-- Excerpt provided follows --

Now that we have the basic science under our belts, we can turn back to the concept of regenerative medicine…

Platelet-rich plasma (PRP)

Platelet-rich plasma (PRP) is the product of using specialized centrifuge techniques (putting the test tubes in a spinning machine) to separate platelets from whole blood (separate the blood into its different components). Platelet-rich plasma (PRP) is a suspension of concentrated platelets in a small volume of plasma (as discussed above; the liquid portion of blood). The whole process takes approximately 15 minutes and produces a platelet concentration of 3–5x that of regular blood.

Platelet-rich plasma (PRP) has been advocated as “regenerative” medical treatment. It is proposed PRP boosts are own body’s natural tissue healing and regeneration capabilities through the local introduction of increased levels (above baseline) of platelets and their associated bioactive molecules (specifically the growth factors mentioned in the inflammatory phase of wound healing, above). In theory, the increased levels of autologous (from your own body) growth factors (GFs) and other proteins provided by the concentrated platelets may enhance the wound healing process.

-- Excerpt provided concluded --

[What the task requires]
According to the text on platelet-rich plasma, how long does the process of producing PRP take?

-- Raw data follows --

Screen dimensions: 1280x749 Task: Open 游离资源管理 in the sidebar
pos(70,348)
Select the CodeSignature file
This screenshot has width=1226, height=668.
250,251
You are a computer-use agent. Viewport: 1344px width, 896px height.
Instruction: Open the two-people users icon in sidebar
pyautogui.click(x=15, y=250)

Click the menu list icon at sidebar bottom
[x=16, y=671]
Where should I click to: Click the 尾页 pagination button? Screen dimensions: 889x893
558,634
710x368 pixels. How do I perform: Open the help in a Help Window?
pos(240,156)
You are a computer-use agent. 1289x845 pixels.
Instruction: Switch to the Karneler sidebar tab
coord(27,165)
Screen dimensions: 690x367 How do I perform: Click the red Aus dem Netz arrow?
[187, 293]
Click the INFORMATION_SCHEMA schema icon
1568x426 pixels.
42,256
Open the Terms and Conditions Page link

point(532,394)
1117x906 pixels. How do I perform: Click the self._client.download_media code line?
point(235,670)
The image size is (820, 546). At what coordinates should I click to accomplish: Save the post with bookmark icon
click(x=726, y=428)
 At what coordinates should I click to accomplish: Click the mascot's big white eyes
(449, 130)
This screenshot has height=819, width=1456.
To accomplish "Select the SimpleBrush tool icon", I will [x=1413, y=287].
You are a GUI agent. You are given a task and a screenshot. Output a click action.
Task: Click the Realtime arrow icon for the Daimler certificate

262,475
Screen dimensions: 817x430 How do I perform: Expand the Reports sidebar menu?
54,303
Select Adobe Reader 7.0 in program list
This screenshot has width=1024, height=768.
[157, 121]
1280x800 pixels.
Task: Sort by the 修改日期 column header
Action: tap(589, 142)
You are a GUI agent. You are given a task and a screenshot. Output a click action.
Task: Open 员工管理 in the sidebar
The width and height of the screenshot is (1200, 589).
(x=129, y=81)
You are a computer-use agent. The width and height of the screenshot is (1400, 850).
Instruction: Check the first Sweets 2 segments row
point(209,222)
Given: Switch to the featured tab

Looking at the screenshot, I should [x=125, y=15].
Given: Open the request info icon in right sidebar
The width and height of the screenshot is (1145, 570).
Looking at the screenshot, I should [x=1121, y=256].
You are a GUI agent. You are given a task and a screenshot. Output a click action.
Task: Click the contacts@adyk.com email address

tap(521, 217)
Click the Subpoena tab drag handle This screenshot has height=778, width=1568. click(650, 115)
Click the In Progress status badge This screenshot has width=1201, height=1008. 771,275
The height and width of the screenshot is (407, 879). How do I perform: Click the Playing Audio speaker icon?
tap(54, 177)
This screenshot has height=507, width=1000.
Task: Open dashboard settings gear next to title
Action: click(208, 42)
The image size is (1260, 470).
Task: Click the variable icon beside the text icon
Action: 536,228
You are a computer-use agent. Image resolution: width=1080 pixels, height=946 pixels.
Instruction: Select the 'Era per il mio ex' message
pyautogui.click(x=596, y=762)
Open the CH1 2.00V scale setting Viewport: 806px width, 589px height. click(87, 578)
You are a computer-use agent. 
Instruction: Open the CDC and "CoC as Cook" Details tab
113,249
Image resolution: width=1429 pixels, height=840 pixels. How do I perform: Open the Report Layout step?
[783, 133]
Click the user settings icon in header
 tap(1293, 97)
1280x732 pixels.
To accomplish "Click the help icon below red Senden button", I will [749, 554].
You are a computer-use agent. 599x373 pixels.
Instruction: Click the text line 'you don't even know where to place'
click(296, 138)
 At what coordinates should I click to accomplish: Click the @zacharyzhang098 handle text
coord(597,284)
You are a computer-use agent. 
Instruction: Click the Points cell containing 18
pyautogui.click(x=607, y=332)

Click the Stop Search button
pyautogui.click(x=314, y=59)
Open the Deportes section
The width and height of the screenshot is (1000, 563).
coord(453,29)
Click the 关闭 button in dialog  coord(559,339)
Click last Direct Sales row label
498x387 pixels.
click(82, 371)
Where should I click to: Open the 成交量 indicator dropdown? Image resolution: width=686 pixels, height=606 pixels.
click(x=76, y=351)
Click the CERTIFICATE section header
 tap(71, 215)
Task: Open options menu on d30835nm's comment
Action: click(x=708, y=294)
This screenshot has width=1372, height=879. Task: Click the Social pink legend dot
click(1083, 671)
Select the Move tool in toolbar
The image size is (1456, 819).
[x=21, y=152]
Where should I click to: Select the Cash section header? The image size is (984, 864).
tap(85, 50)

-- Raw data concluded --

[Problem solution]
Approximately 15 minutes.